── Data

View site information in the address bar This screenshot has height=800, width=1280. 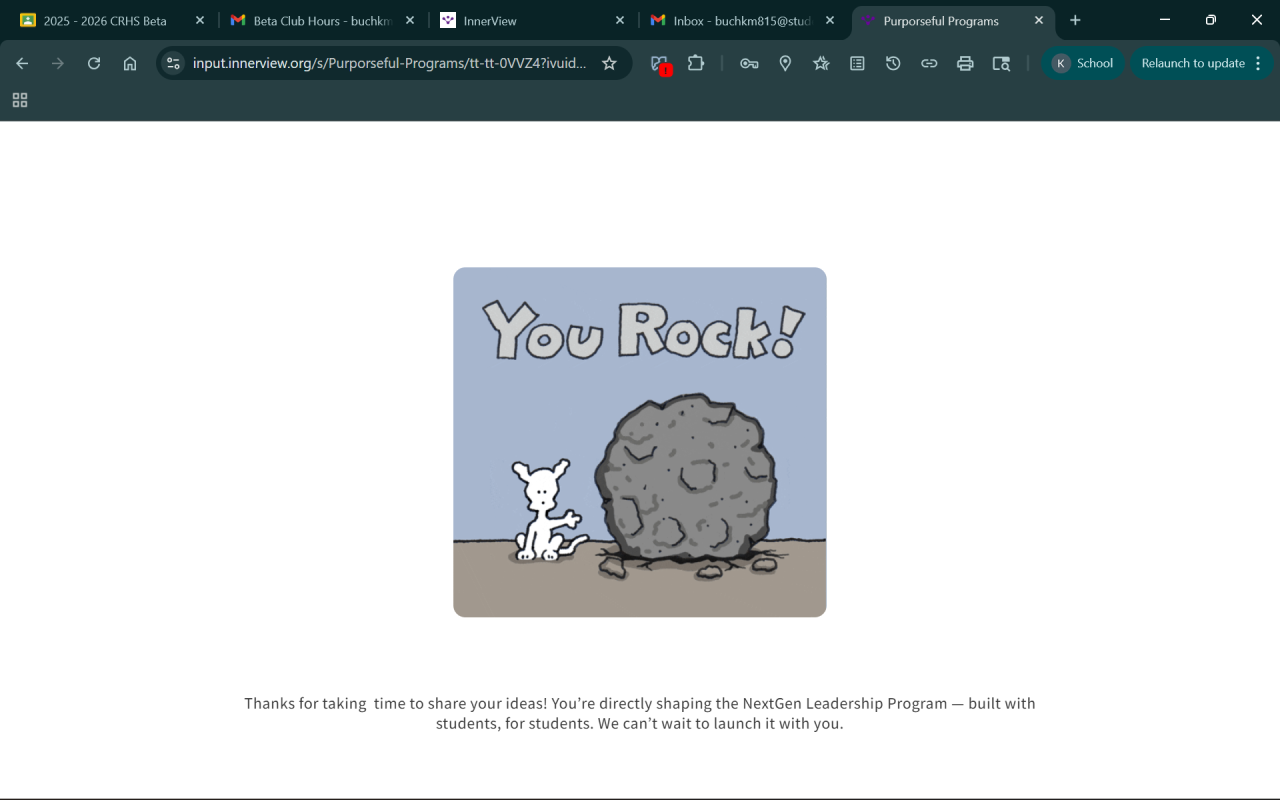pyautogui.click(x=173, y=63)
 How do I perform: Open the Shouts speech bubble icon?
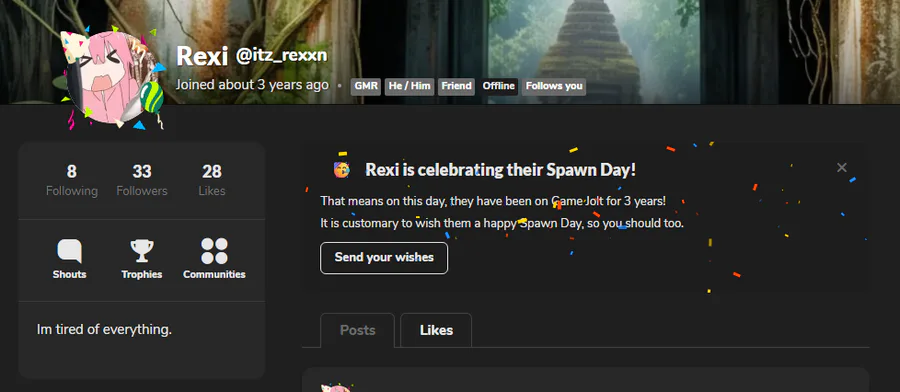click(x=69, y=251)
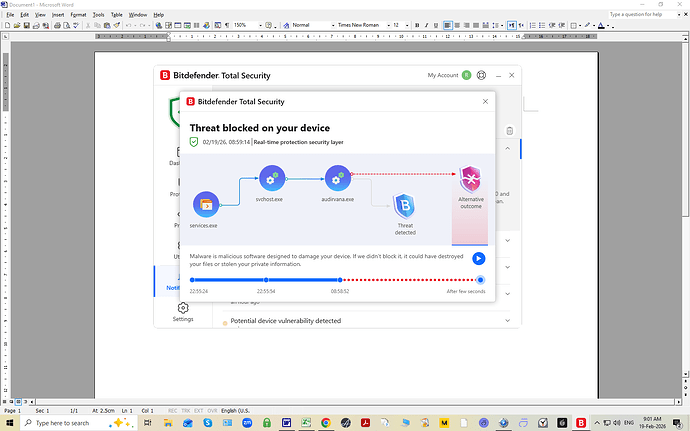Open the support lifebuoy icon

[482, 75]
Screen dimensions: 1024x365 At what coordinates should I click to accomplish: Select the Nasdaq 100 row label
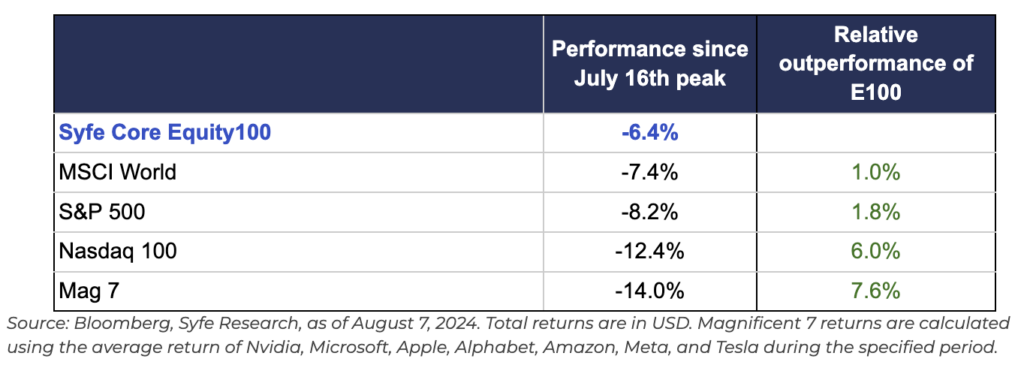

────

Task brief: Starting with the line that contains "How do I perform: Open", repeat each line exactly until the listing ends, including the last one. Leave pictures out.

Completed exercise:
 How do I perform: Open the Shouts speech bubble icon?
click(x=69, y=251)
Open the support lifebuoy icon

[482, 75]
Screen dimensions: 1024x365 At what coordinates should I click to accomplish: Select the Nasdaq 100 row label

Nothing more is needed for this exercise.